Buone notizie per due paesi… anzi tre

La settimana che è appena passata si è chiusa con due buone notizie che riguardano due grandi paesi…anzi tre. La prima: Sudan del Nord e Sud Sudan hanno raggiunto una intesa sulla questione petrolifera che è uno dei grandi problemi che alimentano quella che ormai era diventata una guerra tra due stati lungo la loro contestata frontiera comune. Dopo il raggiungimento dell’indipendenza del Sud, tra i due paesi si è creata una situazione paradossale: la produzione petrolifera (che faceva entrare indispensabili risorse al nord e per il sud era l’unica voce delle esportazioni) si è bloccata. Motivo: il Nord non ha giacimenti di greggio ma ha oleodotti, strutture e il terminale di Port Sudan sul Mar Rosso. Il Sud ha il petrolio ma non ha sbocchi al mare, non ha strade e nemmeno oleodotti. Ora l’intesa raggiunta con la mediazione dell’ex presidente sudafricano Tabo Mbeki dovrebbe far riprendere la produzione e le entrate dei proventi a Khartoum e Juba. Il Sud pagherà un affitto delle strutture e il Nord pagherà al Sud il greggio che transiterà sul suo territorio. La pace però è un’altra cosa: Nord e Sud dovranno riprendere il negoziato per stabilire di comune accordo il percorso del confine che li divide. Proprio su quella frontiera sono situati i più ricchi campi petroliferi. Staremo a vedere…

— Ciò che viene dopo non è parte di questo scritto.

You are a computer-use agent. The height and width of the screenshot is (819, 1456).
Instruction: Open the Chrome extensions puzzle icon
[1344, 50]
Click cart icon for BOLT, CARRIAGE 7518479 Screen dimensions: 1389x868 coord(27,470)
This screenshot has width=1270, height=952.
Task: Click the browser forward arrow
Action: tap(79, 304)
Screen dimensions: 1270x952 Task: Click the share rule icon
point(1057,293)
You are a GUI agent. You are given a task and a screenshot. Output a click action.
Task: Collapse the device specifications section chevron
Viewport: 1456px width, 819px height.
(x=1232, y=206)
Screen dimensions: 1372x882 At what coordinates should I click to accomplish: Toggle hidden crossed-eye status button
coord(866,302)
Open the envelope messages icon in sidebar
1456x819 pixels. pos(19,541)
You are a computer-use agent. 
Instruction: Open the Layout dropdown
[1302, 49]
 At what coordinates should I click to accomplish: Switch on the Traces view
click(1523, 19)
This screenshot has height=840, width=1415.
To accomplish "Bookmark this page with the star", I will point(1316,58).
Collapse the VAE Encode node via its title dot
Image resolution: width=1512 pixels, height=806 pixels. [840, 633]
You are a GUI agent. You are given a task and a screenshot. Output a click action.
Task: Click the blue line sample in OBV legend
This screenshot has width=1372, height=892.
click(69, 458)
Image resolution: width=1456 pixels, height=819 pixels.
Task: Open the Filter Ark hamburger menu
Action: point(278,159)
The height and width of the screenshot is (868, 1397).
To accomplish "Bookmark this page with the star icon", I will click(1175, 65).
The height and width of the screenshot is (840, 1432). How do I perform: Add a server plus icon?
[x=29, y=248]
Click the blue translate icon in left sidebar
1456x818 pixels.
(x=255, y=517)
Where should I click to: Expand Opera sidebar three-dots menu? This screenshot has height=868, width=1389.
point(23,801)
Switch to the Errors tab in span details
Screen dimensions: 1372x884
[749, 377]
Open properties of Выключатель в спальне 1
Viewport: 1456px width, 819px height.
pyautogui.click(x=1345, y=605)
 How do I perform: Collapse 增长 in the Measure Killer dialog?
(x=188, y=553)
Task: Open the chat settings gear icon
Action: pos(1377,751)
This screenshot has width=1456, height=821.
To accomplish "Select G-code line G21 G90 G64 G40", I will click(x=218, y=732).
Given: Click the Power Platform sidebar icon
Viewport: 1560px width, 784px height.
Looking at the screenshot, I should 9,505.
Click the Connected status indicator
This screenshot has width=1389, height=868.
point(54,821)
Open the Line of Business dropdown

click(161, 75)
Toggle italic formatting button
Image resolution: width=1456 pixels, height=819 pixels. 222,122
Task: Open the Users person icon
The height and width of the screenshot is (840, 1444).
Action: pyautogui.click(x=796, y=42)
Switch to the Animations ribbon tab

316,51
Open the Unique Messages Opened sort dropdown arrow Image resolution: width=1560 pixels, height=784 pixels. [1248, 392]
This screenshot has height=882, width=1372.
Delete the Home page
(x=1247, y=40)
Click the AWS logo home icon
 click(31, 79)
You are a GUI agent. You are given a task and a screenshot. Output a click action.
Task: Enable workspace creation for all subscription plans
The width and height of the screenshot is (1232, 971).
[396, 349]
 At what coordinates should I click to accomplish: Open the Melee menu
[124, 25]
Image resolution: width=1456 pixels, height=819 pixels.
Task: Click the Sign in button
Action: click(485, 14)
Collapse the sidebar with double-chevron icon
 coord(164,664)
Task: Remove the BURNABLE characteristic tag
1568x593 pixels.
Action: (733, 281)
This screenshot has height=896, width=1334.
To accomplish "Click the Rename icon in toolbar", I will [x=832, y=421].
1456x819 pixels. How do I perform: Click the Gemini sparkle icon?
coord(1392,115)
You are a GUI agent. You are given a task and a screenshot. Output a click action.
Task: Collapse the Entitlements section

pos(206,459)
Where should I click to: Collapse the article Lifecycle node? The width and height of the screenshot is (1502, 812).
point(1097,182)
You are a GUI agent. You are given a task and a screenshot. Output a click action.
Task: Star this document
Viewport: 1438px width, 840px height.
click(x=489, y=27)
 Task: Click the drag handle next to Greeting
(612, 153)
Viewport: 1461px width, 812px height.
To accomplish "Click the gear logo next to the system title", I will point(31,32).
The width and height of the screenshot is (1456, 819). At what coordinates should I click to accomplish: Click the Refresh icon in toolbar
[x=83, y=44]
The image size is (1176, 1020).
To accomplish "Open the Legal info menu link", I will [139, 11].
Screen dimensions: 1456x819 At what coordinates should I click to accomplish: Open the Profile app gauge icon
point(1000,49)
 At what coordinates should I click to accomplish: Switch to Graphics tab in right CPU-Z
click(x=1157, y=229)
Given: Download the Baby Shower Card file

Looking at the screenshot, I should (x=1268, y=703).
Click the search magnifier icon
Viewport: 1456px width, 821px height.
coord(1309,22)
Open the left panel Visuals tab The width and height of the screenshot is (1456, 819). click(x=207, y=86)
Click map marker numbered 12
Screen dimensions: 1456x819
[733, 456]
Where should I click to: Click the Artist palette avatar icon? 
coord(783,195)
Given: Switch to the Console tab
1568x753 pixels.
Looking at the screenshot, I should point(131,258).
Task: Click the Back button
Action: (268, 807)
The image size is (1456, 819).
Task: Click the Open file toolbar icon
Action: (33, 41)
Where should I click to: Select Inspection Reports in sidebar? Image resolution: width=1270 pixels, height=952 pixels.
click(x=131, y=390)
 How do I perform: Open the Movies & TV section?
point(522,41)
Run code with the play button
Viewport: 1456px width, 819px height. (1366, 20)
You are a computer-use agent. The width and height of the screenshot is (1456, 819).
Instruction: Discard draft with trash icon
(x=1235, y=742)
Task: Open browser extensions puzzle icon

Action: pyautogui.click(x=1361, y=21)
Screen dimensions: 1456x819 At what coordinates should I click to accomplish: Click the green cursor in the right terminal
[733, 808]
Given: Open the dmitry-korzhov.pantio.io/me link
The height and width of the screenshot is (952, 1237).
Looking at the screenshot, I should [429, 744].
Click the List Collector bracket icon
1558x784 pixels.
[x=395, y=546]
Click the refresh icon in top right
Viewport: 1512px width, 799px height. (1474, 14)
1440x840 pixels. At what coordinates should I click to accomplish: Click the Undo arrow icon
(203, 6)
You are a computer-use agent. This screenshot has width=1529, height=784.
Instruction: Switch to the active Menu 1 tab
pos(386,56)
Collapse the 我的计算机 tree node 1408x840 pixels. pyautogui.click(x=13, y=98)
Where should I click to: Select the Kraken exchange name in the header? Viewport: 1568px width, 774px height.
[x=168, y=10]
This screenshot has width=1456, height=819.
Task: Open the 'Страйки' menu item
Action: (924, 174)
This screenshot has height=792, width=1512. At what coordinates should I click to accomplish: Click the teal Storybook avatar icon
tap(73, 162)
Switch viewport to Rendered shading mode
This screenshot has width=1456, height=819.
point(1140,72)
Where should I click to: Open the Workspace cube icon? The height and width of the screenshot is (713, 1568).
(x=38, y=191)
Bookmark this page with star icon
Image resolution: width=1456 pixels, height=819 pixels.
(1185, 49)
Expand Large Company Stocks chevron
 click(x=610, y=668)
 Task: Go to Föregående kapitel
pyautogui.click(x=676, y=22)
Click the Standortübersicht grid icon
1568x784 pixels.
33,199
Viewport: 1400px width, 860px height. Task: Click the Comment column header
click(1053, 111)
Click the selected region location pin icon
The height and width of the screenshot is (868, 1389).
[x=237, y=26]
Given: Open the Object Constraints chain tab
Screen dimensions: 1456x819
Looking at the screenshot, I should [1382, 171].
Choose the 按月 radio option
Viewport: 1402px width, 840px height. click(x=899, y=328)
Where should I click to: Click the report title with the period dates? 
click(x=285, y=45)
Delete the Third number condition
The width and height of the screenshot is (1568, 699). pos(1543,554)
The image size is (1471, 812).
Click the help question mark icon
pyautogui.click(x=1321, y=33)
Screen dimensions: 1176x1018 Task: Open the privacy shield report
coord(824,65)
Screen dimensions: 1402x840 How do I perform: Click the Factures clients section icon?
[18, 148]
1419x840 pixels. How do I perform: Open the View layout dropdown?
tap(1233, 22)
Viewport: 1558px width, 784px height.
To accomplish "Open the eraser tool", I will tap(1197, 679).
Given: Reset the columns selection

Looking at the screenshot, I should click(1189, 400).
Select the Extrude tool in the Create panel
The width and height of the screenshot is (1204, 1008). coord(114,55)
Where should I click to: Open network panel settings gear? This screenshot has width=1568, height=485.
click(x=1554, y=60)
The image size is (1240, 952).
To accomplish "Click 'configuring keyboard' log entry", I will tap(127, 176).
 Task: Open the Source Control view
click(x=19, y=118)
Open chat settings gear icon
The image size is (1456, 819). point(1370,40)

La seconda buona notizia: gli Stati Uniti hanno tagliato 200 mila dollari di aiuti militari al Ruanda a causa di un rapporto dell’Onu secondo il quale Kigali sostiene gruppi di ribelli oltre la sua frontiera, nelle ricchissime regioni orientali del Congo (nel Kivu, per la precisione). Il rapporto dell’Onu sostiene e denuncia questioni risapute da tutti: il piccolo Ruanda dell’uomo forte Paul Kagame, che non ha risorse naturali ed è sovrappopolato, drena (utilizzando, finanziando, armando gruppi guerriglieri che spesso arruolano bambini) le principali risorse minerarie del Congo. Proprio nelle ultime settimane la perpetua guerra strisciante di queste regioni si è trasformata in un conflitto combattuto attivamente con assalti a villaggi indifesi e azioni coordinate. In poche settimane questa situazione ha prodotto almeno 260 mila profughi (vedi foto). Naturalmente i leader ruandesi hanno smentito le conclusioni del rapporto dell’Onu. Lo fanno sempre. Speriamo che Onu e Stati Uniti sappiano andare fino in fondo e, a fronte di prove (che non mancano), chiedano incriminazioni e/o sanzioni per chi alimenta la guerra.